A Spoonful of Metaprogramming (is good for what ails you)

https://en.wikipedia.org/wiki/Drawing<sub>Hands</sub>

What is Metaprogramming?

Metaprogramming (in this context) is the programming of the programming language itself. This could mean many things, but here we are going to focus on 2 aspects:

  • Code is data, data is code
  • The programming language itself is programmable

Manipulating Functions

https://en.wikipedia.org/wiki/Hand<sub>with</sub><sub>Reflecting</sub><sub>Sphere</sub>

There are 3 parts of a function in R:

f <- function(x) x + 25

## formals
formals(f)

## body
body(f)

## environment
environment(f)

Formals

Formals are a list, so we can treat it as such:

## define multi-parameter function
(g <- function(x, y, z) (x + y) / z)

g(1, 2, 3)

## look at formals
formals(g)

## mess with it
rev_forms <- function(fun) {
    formals(fun) <- rev(formals(fun))
    fun
}

(g <- rev_forms(g))

g

g(1, 2, 3)

## make it more interesting : add some variables
formals(g) %<>% append(list("a" = missing_arg(),
                            "b" = missing_arg(),
                            "c" = missing_arg()))

g

## add global scope variables
w <- runif(1)

formals(g)$c <- w

g

Body

The function body is an expression

## look at body
body(g)

## see how the data structure is put together
body(g) %>% as.character

body(g)[[1]]
body(g)[[2]]
body(g)[[3]]

## modify it
body(g)[[3]] <- quote(z + a + b + c)

body(g)

g

## evaluate our new expression
g(1, 2, 3)

## let c be evaluated by w
g(z = 1,
  y = 2,
  x = 3,
  a = 4,
  b = 5)

## let c = 6
g(1, 2, 3, 4, 5, 6)

## check that it matches!
(3 + 2) / (1 + 4 + 5 + 6)

We can even have a function find its own definition:

f <- function(x = 5) {
    y <- x + 10
    ## return definition of itself
    sys.function()
}

f()

body(f)

body(f)[[1]]
body(f)[[2]]
body(f)[[3]]

## what if we set our body of f to our body of f?
body(f)[[2]] <- body(f)

body(f)

f()

f <- function(x = 5) {
    if (x == 0) sys.function()
    else {
        body(f)[[3]] <- body(f)
        f(x - 1)
    }
}

f(10)

Environments

Environments are the scope in which the function is evaluated

## our current environment
environment()

## scope inside of the function
h <- function() {
    environment()
}

h()

## get parent environment
parent.env(h())

## these can be manipulated like lists, but they are more like a hash table without collisions
new_env <- new.env()
new_env$x <- 1
new_env$x

## we can loop through and assign
map2(state.abb, 1:50, ~ {new_env[[.x]] <- .y})

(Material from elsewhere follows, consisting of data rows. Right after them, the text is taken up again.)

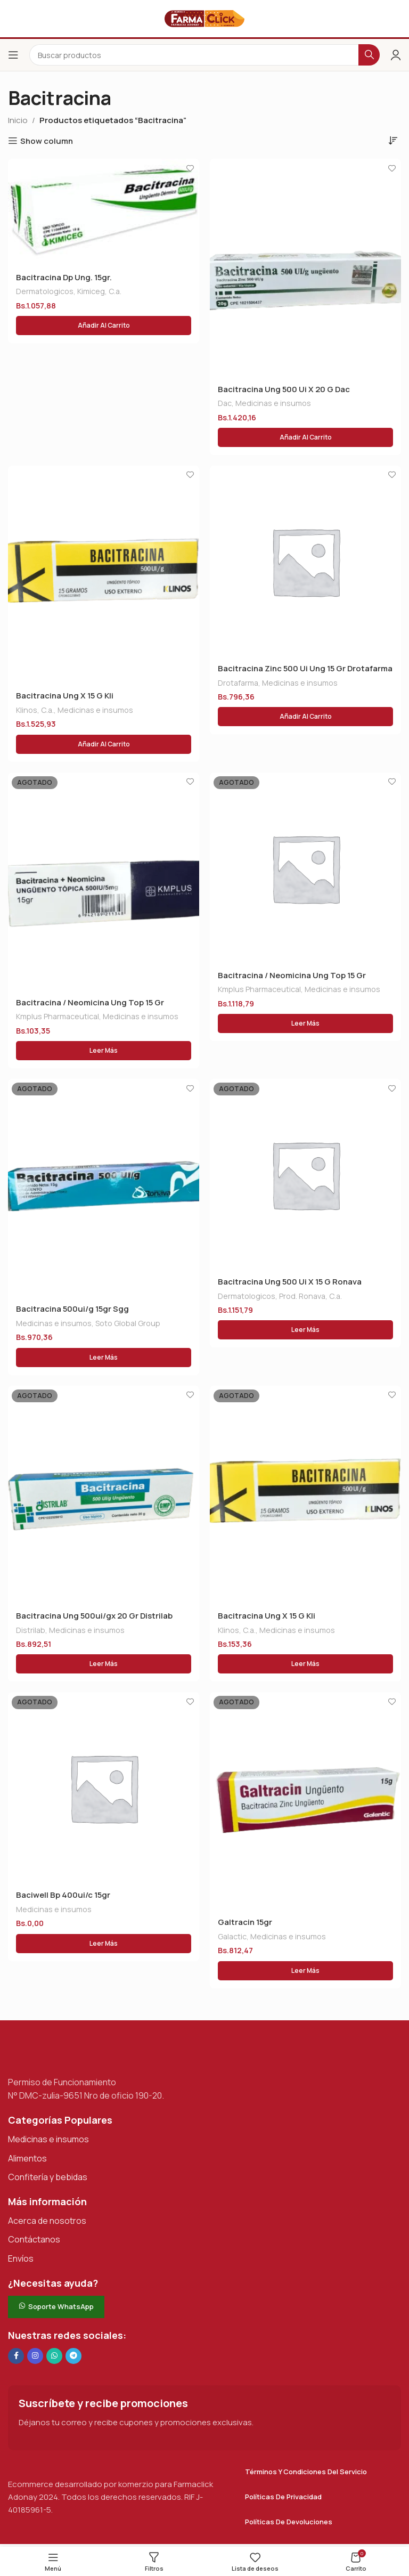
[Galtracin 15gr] (305, 1803)
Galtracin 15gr (245, 1925)
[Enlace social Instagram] (35, 2359)
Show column (46, 140)
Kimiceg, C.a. (99, 292)
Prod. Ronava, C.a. (310, 1298)
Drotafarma (238, 683)
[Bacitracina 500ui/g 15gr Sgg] (103, 1189)
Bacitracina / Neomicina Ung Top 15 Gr (90, 1003)
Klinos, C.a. (35, 710)
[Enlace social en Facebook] (16, 2359)
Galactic (232, 1939)
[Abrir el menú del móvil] (13, 55)
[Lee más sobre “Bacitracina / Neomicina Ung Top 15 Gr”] (103, 1052)
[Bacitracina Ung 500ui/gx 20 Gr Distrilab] (103, 1496)
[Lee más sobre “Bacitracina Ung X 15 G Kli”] (305, 1666)
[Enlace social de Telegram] (73, 2359)
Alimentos (27, 2161)
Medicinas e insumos (273, 404)
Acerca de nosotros (47, 2223)
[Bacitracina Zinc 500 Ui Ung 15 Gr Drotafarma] (305, 561)
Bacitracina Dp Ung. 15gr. (64, 277)
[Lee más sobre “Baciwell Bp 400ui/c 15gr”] (103, 1946)
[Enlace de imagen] (61, 2055)
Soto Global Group (127, 1325)
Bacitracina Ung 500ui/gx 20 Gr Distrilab (94, 1617)
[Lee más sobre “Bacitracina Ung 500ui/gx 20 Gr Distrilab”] (103, 1666)
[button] (103, 326)
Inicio (18, 120)
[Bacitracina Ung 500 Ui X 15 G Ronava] (305, 1176)
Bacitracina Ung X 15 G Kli (64, 696)
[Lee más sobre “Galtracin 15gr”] (305, 1973)
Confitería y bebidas (47, 2179)
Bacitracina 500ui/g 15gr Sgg (72, 1311)
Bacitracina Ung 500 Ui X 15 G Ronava (290, 1283)
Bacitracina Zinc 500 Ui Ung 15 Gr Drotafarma (305, 669)
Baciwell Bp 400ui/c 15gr (63, 1897)
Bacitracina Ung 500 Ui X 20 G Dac (284, 389)
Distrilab (30, 1632)
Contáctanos (34, 2242)
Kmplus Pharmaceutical (57, 1018)
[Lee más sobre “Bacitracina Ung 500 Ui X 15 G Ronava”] (305, 1332)
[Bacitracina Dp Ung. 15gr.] (103, 212)
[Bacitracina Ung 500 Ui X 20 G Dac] (305, 268)
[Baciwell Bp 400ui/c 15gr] (103, 1790)
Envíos (21, 2261)
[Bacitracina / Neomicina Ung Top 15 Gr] (103, 882)
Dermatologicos (44, 292)
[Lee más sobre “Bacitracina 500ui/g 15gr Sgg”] (103, 1359)
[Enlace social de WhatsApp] (54, 2359)
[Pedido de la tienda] (393, 140)
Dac (225, 404)
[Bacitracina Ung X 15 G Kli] (103, 575)
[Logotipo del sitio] (204, 17)
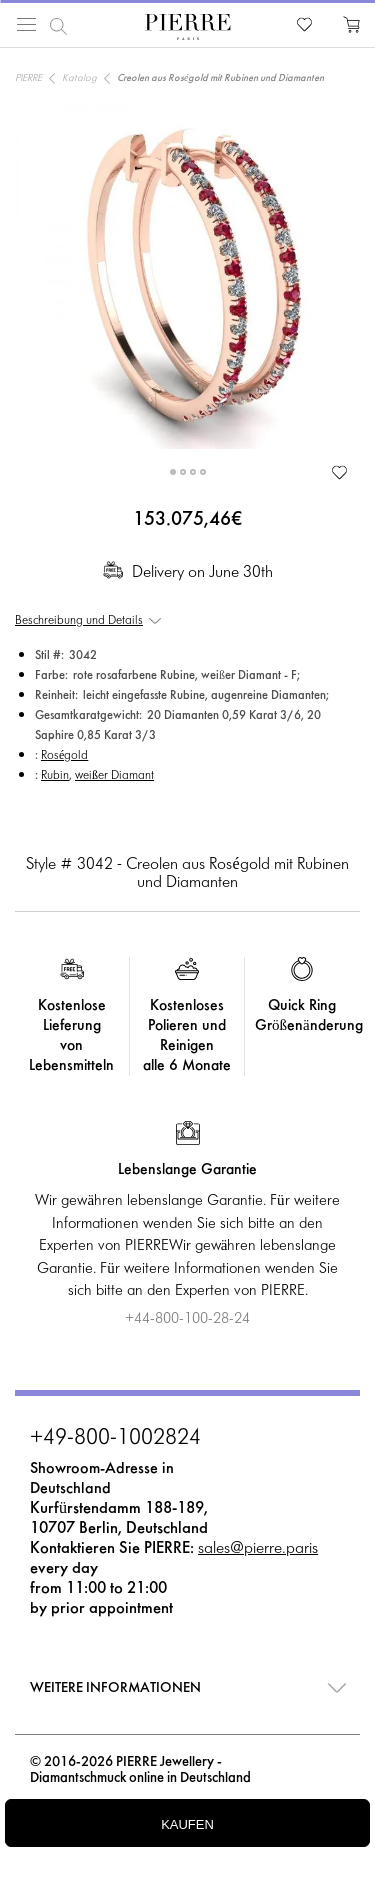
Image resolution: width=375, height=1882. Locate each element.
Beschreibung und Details (79, 621)
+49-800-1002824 (115, 1439)
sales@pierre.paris (258, 1548)
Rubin (55, 776)
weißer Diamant (114, 776)
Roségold (64, 756)
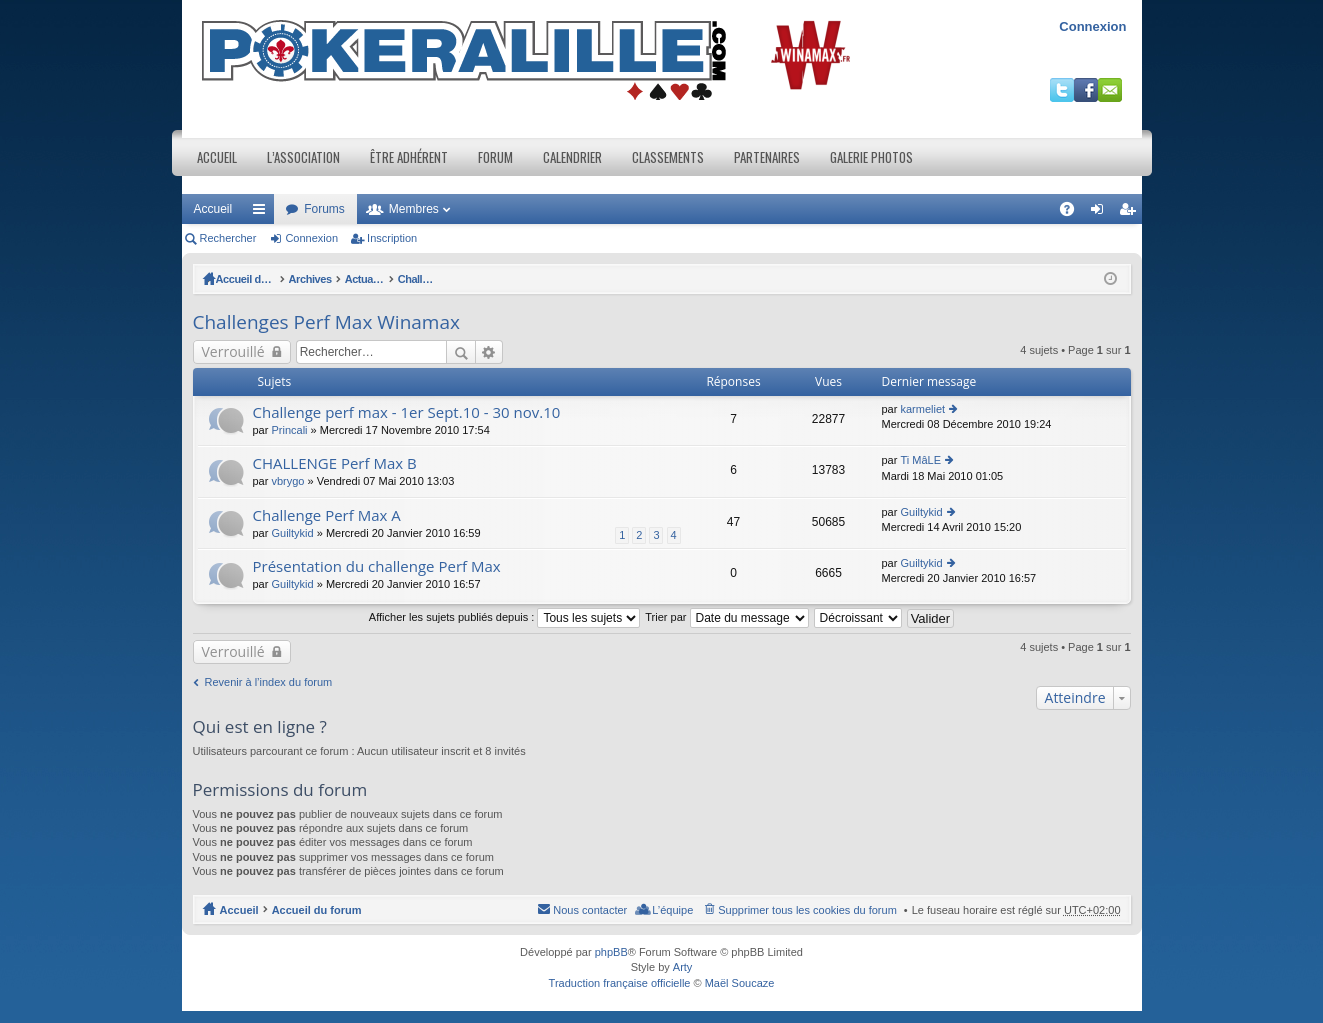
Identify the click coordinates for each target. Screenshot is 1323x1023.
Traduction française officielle (620, 983)
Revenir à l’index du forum (269, 682)
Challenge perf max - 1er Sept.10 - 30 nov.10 (407, 412)
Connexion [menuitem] (1100, 213)
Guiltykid (292, 533)
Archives (341, 279)
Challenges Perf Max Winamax (647, 279)
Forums (324, 209)
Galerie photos (871, 157)
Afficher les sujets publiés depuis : (505, 617)
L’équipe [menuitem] (672, 910)
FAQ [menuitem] (1072, 213)
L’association (303, 157)
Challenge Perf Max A (327, 515)
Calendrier (572, 157)
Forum (495, 157)
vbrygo (287, 481)
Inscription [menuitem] (1130, 213)
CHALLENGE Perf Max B (335, 463)
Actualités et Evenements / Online (466, 279)
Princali (289, 430)
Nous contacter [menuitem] (590, 910)
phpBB (611, 952)
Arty (683, 967)
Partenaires (767, 157)
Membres (414, 209)
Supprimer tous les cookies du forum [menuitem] (807, 910)
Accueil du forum (261, 279)
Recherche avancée (489, 352)
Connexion (1092, 26)
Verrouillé (233, 351)
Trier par (726, 617)
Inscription (392, 238)
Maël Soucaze (740, 983)
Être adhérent (409, 157)
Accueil (217, 157)
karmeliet (922, 409)
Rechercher (228, 238)
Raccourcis (263, 213)
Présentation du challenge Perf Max (377, 566)
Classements (668, 157)
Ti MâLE (920, 460)
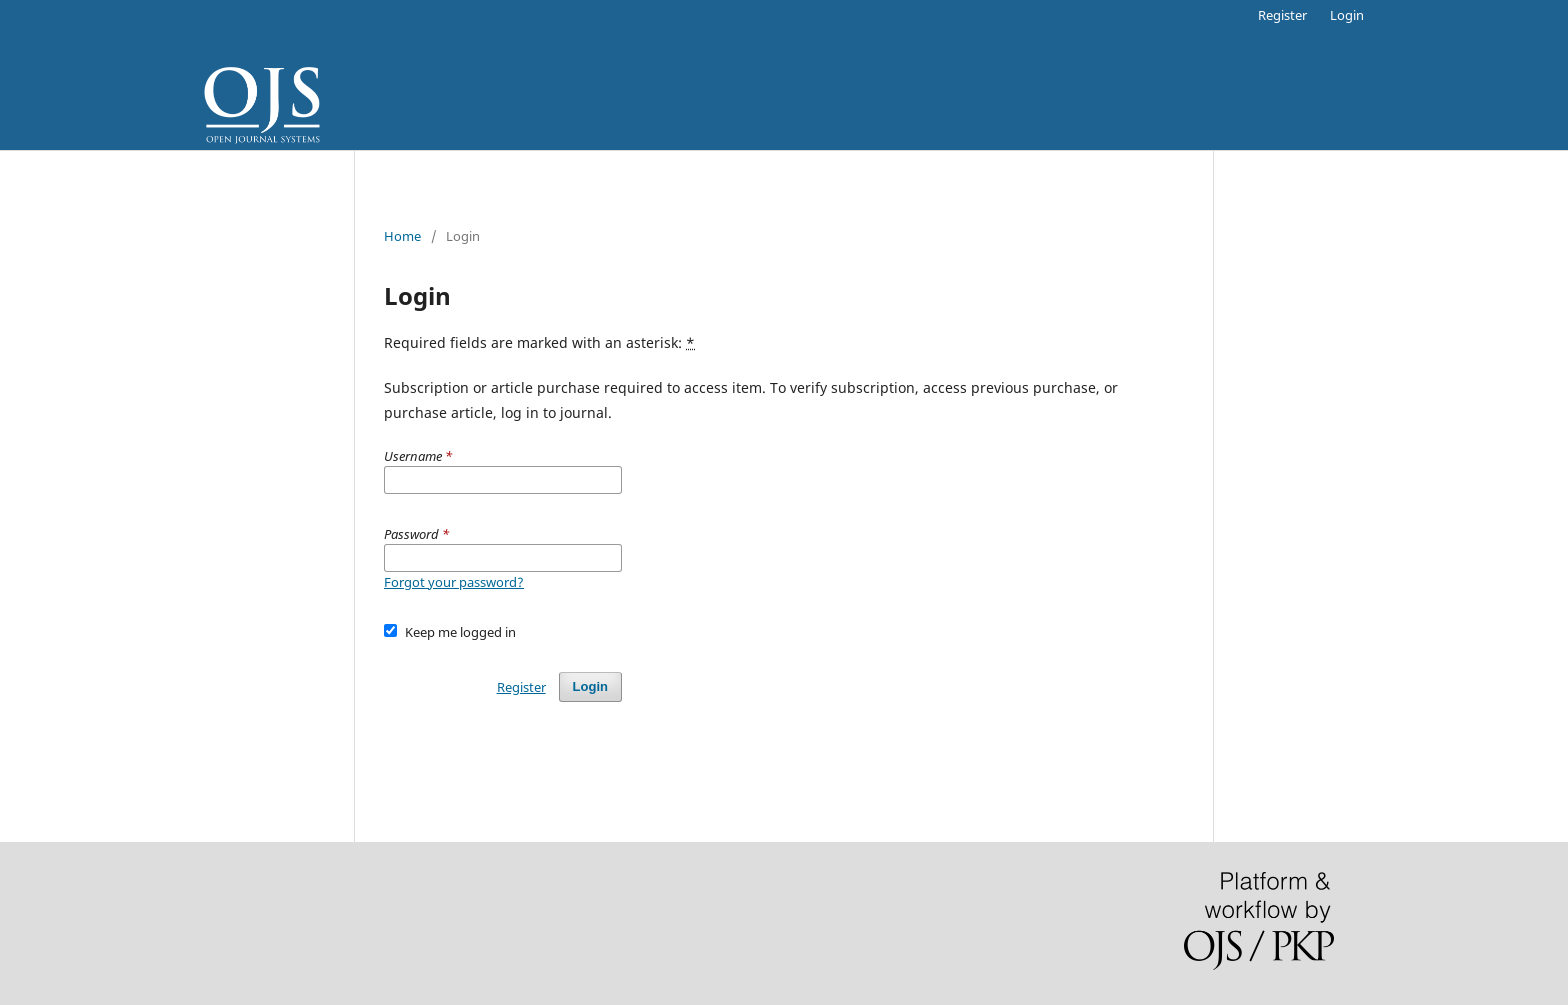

## access each value by name
new_env$MA
new_env$RI

## and get values as needed
new_env %>% names()

Manipulating Expressions

https://www.escherinhetpaleis.nl/showpiece/day-and-night/?lang=en

We can capture code without evaluating it using expr()

x <- 2
y <- 0

## quote!
(z <- expr(y <- x * x * x * x * x))

z %>% typeof

## unquote
eval(z)

y

## we can also selectively quote subexpressions
(z <- bquote(y <- .(x) + 256))

y

eval(z)

y

What was done above is called quotation (the act of capturing an unevaluated expression) and unquotation (the ability to evaluate parts of an otherwise quoted expression). Together, this is referred to as Quasiquotation.

This is all over the place in R

## ever wonder why we can write this
mtcars %>%
    filter(qsec > 20)

## and not have to do this?
mtcars %>% filter(.[["qsec"]] > 20)

## or this?
mtcars %>% filter(mtcars$qsec > 20)

## especially since
qsec

Under the hood, we are taking the expression, and waiting to evaluate it until we have the proper environment to evaluate it in. In this case, our awaited environment is the dataset mtcars.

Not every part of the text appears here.